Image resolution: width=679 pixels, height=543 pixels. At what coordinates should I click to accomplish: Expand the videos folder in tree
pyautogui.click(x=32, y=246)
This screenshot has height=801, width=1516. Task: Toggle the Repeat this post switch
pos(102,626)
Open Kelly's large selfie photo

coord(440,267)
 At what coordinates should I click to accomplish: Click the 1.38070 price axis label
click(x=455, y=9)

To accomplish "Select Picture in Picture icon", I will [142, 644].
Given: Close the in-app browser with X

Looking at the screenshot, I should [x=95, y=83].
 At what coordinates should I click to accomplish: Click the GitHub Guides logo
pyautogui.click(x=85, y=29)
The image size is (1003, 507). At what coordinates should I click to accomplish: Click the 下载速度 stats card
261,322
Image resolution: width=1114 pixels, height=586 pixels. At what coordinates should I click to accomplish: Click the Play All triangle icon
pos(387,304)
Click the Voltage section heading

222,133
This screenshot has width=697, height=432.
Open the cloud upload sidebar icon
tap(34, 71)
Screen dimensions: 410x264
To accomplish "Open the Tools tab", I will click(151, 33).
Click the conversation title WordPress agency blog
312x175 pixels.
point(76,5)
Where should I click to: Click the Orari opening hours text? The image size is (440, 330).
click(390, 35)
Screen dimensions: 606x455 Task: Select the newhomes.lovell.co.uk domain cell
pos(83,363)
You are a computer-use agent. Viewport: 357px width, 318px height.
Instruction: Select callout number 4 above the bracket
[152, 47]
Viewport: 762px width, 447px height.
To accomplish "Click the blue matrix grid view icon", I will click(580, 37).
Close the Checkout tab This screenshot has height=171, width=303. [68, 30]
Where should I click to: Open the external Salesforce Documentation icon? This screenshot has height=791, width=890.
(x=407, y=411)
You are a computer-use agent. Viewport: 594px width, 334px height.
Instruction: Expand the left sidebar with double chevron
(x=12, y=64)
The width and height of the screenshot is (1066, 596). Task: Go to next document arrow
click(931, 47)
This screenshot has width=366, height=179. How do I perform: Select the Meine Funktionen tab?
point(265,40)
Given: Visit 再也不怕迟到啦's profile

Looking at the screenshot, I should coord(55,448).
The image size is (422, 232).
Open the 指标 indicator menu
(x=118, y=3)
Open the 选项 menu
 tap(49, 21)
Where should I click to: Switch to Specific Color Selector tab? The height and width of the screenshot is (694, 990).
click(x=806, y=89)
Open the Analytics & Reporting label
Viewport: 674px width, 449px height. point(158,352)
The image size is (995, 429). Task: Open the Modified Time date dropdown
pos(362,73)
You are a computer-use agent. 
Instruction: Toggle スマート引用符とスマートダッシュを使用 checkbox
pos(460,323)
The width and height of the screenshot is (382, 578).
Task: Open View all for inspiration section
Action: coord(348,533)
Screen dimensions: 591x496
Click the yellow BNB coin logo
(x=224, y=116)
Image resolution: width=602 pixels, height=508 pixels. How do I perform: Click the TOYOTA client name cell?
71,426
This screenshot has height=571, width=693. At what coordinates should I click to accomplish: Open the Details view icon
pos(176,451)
________
- Your goal
Transcribe all entries exactly as they are given.

- Task output
Image resolution: width=679 pixels, height=543 pixels. At what coordinates should I click to accomplish: Expand the videos folder in tree
pyautogui.click(x=32, y=246)
This screenshot has height=801, width=1516. Task: Toggle the Repeat this post switch
pos(102,626)
Open Kelly's large selfie photo

coord(440,267)
 At what coordinates should I click to accomplish: Click the 1.38070 price axis label
click(x=455, y=9)

To accomplish "Select Picture in Picture icon", I will [142, 644].
Given: Close the in-app browser with X

Looking at the screenshot, I should [x=95, y=83].
 At what coordinates should I click to accomplish: Click the GitHub Guides logo
pyautogui.click(x=85, y=29)
The image size is (1003, 507). At what coordinates should I click to accomplish: Click the 下载速度 stats card
261,322
Image resolution: width=1114 pixels, height=586 pixels. At what coordinates should I click to accomplish: Click the Play All triangle icon
pos(387,304)
Click the Voltage section heading

222,133
This screenshot has width=697, height=432.
Open the cloud upload sidebar icon
tap(34, 71)
Screen dimensions: 410x264
To accomplish "Open the Tools tab", I will click(151, 33).
Click the conversation title WordPress agency blog
312x175 pixels.
point(76,5)
Where should I click to: Click the Orari opening hours text? The image size is (440, 330).
click(390, 35)
Screen dimensions: 606x455 Task: Select the newhomes.lovell.co.uk domain cell
pos(83,363)
You are a computer-use agent. Viewport: 357px width, 318px height.
Instruction: Select callout number 4 above the bracket
[152, 47]
Viewport: 762px width, 447px height.
To accomplish "Click the blue matrix grid view icon", I will click(580, 37).
Close the Checkout tab This screenshot has height=171, width=303. [68, 30]
Where should I click to: Open the external Salesforce Documentation icon? This screenshot has height=791, width=890.
(x=407, y=411)
You are a computer-use agent. Viewport: 594px width, 334px height.
Instruction: Expand the left sidebar with double chevron
(x=12, y=64)
The width and height of the screenshot is (1066, 596). Task: Go to next document arrow
click(931, 47)
This screenshot has width=366, height=179. How do I perform: Select the Meine Funktionen tab?
point(265,40)
Given: Visit 再也不怕迟到啦's profile

Looking at the screenshot, I should coord(55,448).
The image size is (422, 232).
Open the 指标 indicator menu
(x=118, y=3)
Open the 选项 menu
 tap(49, 21)
Where should I click to: Switch to Specific Color Selector tab? The height and width of the screenshot is (694, 990).
click(x=806, y=89)
Open the Analytics & Reporting label
Viewport: 674px width, 449px height. point(158,352)
The image size is (995, 429). Task: Open the Modified Time date dropdown
pos(362,73)
You are a computer-use agent. 
Instruction: Toggle スマート引用符とスマートダッシュを使用 checkbox
pos(460,323)
The width and height of the screenshot is (382, 578).
Task: Open View all for inspiration section
Action: coord(348,533)
Screen dimensions: 591x496
Click the yellow BNB coin logo
(x=224, y=116)
Image resolution: width=602 pixels, height=508 pixels. How do I perform: Click the TOYOTA client name cell?
71,426
This screenshot has height=571, width=693. At what coordinates should I click to accomplish: Open the Details view icon
pos(176,451)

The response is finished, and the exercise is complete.